## RECORDS FOR THIS EXERCISE

= Beginning of Section =

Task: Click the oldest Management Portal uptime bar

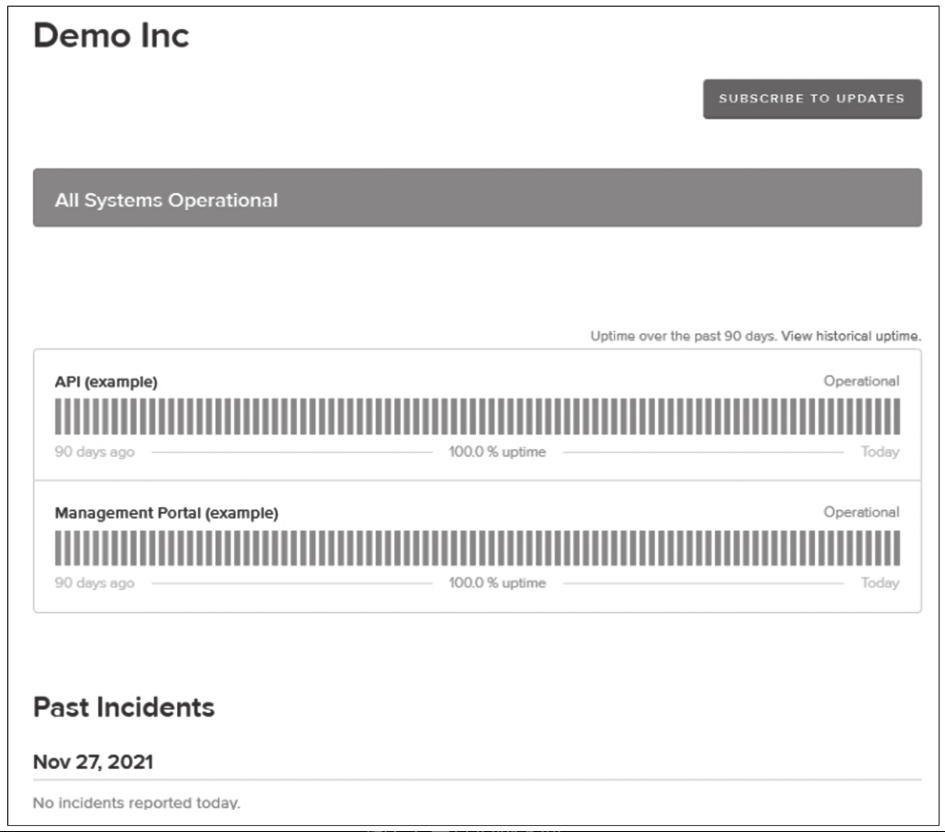Action: click(58, 548)
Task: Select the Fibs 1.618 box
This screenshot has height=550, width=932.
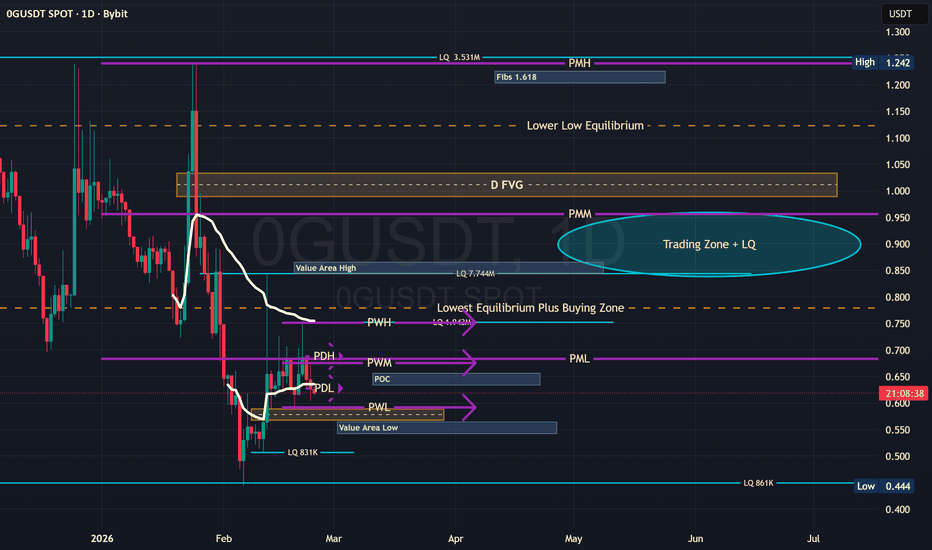Action: tap(580, 77)
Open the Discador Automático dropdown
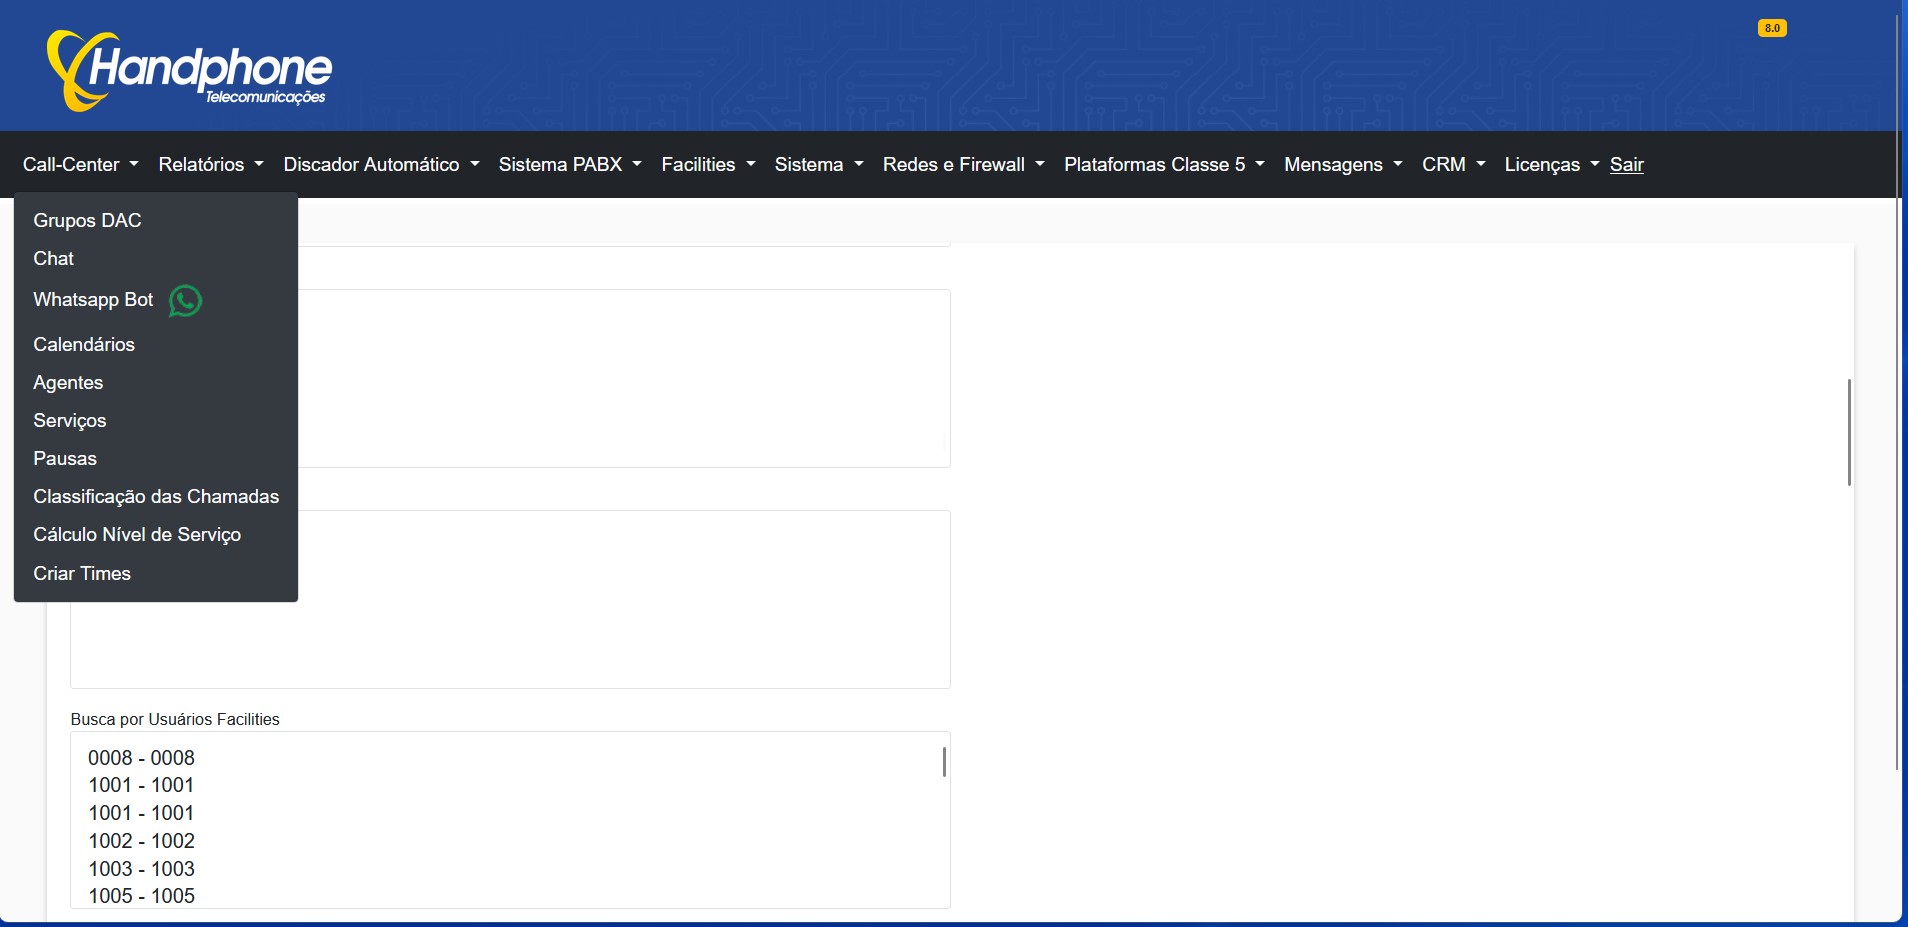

= End of Section =

## PROBLEM REQUIREMENTS
Print all records word for word, no images.

## ANSWER TO THIS EXERCISE
Task: Click the oldest Management Portal uptime bar

Action: click(58, 548)
Task: Select the Fibs 1.618 box
This screenshot has height=550, width=932.
Action: tap(580, 77)
Open the Discador Automático dropdown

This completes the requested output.